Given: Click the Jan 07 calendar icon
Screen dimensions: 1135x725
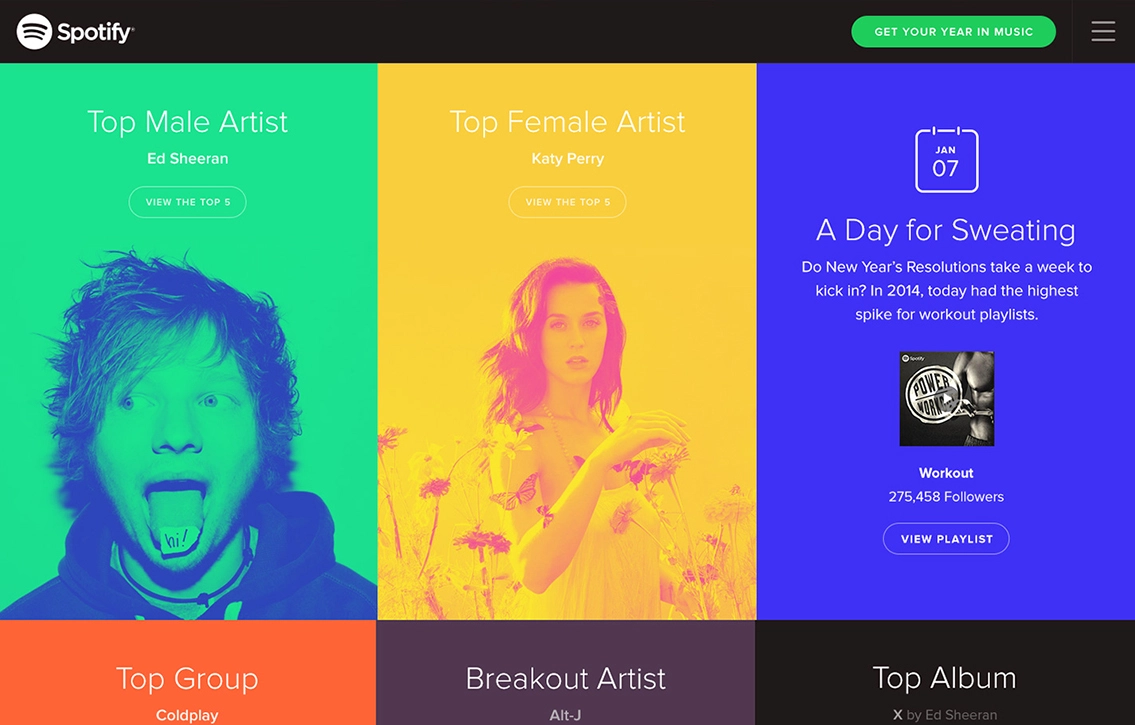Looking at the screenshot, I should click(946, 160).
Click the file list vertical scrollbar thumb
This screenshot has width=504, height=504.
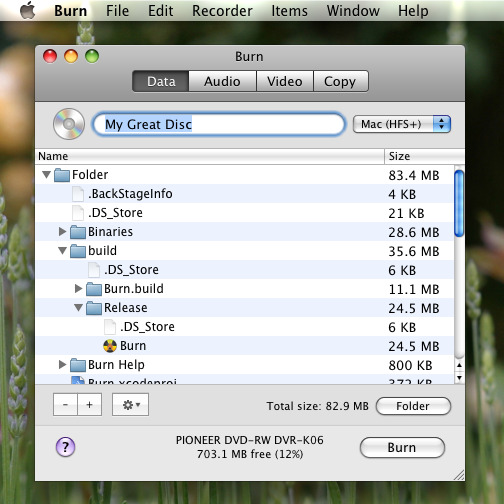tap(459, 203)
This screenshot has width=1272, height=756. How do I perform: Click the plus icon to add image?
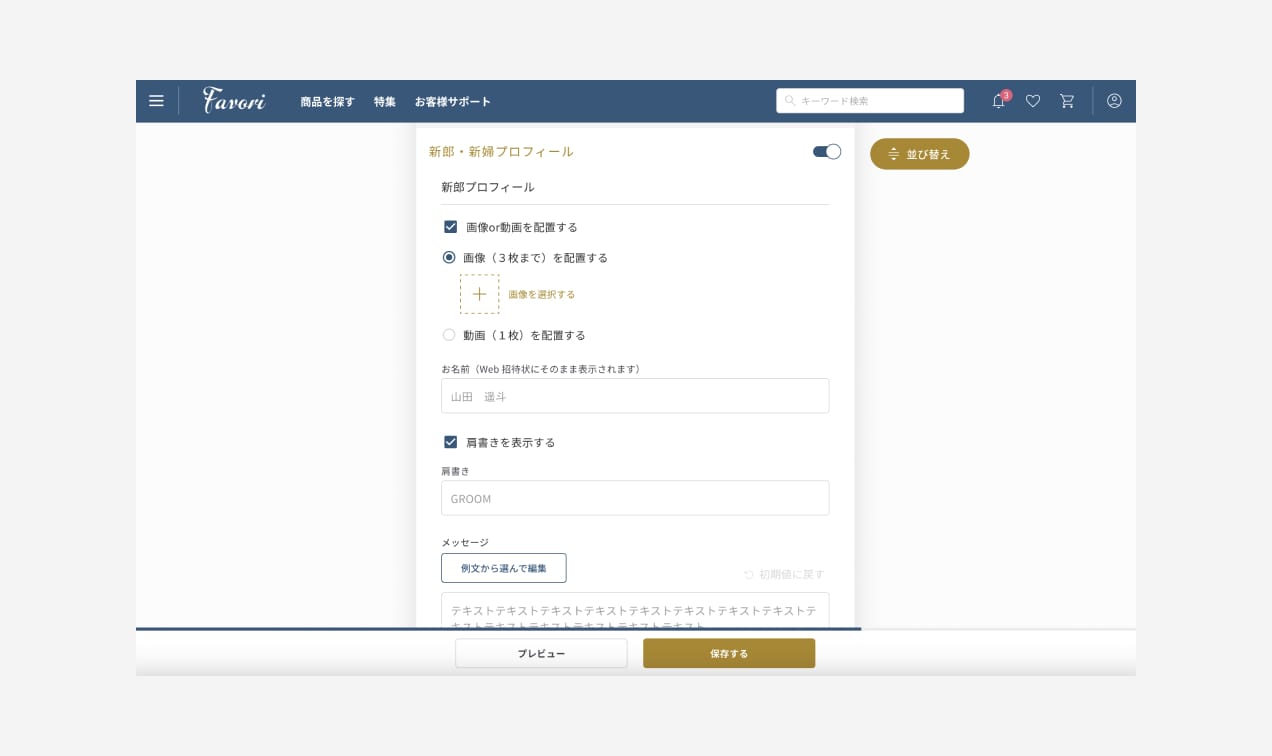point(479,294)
* * *
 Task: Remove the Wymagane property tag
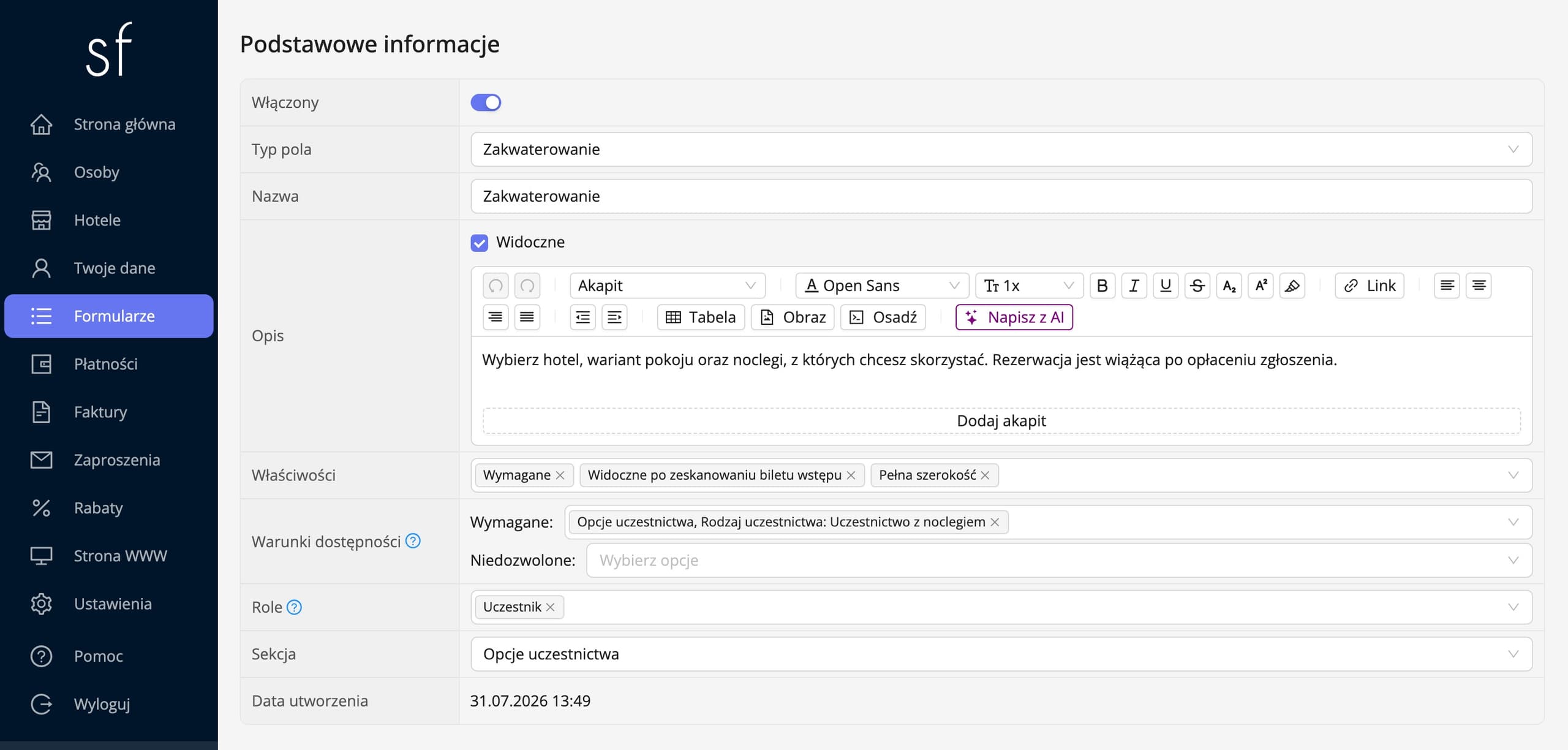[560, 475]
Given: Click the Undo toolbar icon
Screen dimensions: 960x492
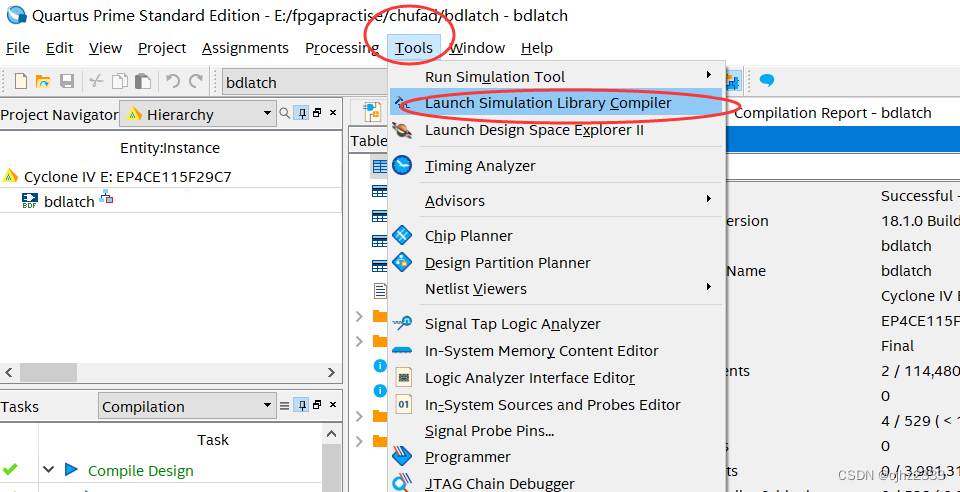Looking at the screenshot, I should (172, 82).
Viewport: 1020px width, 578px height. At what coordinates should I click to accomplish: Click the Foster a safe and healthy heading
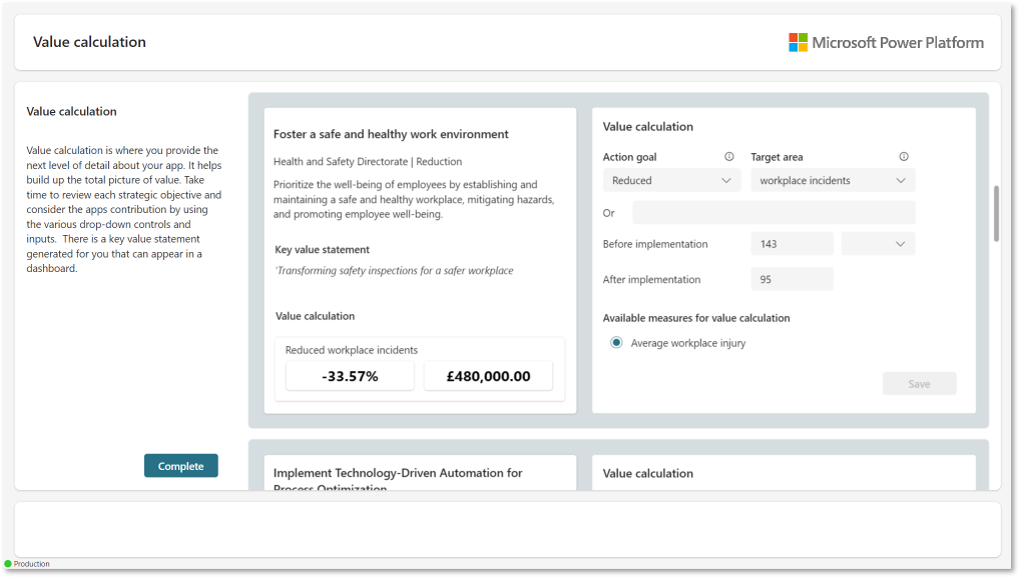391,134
...
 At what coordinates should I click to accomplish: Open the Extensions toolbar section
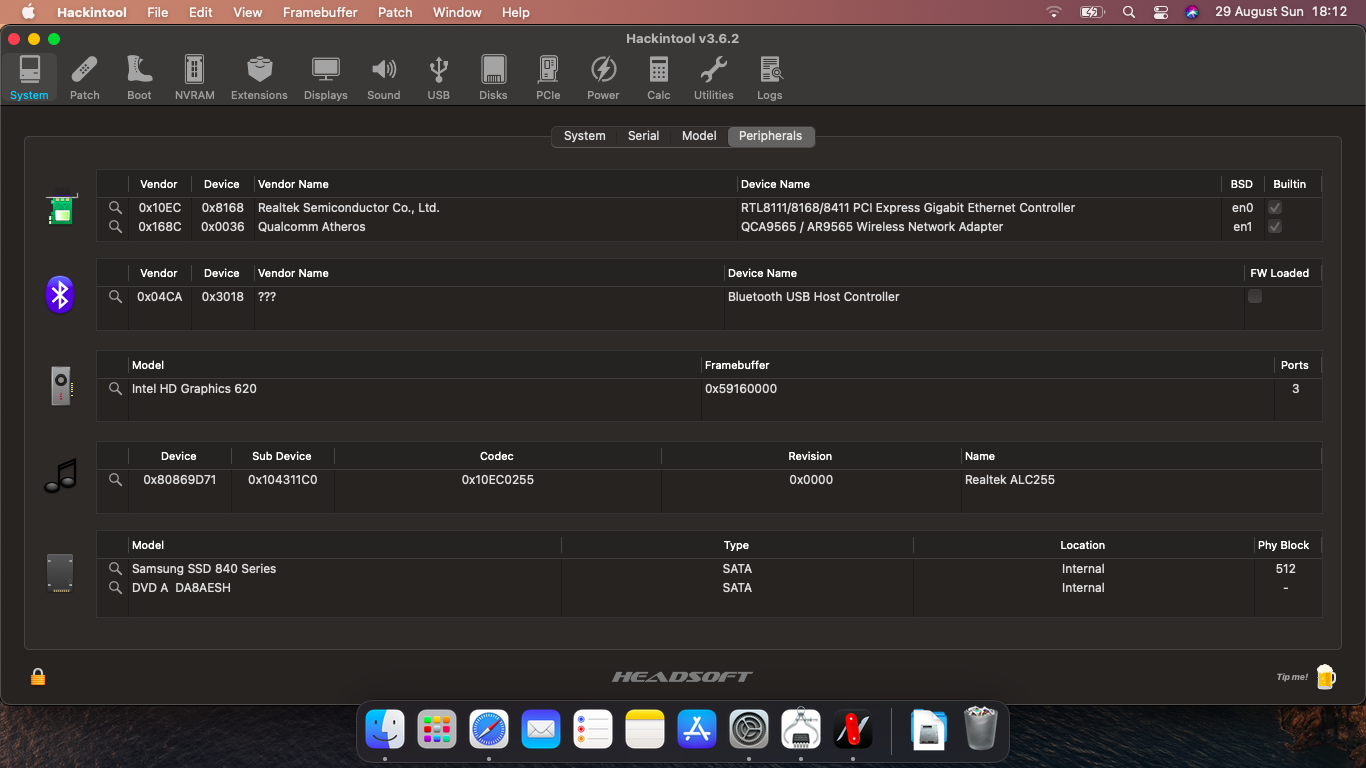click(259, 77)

Request:
Lay out the items as a numbered list, from the line with "Task: Remove the Wymagane property tag" through the line with "Looking at the screenshot, I should (172, 82).", skipping blank lines. Leave the pictures out of the answer.

Response below:
1.  Task: Remove the Wymagane property tag
2. [560, 475]
3. Given: Click the Undo toolbar icon
4. Screen dimensions: 960x492
5. Looking at the screenshot, I should (172, 82).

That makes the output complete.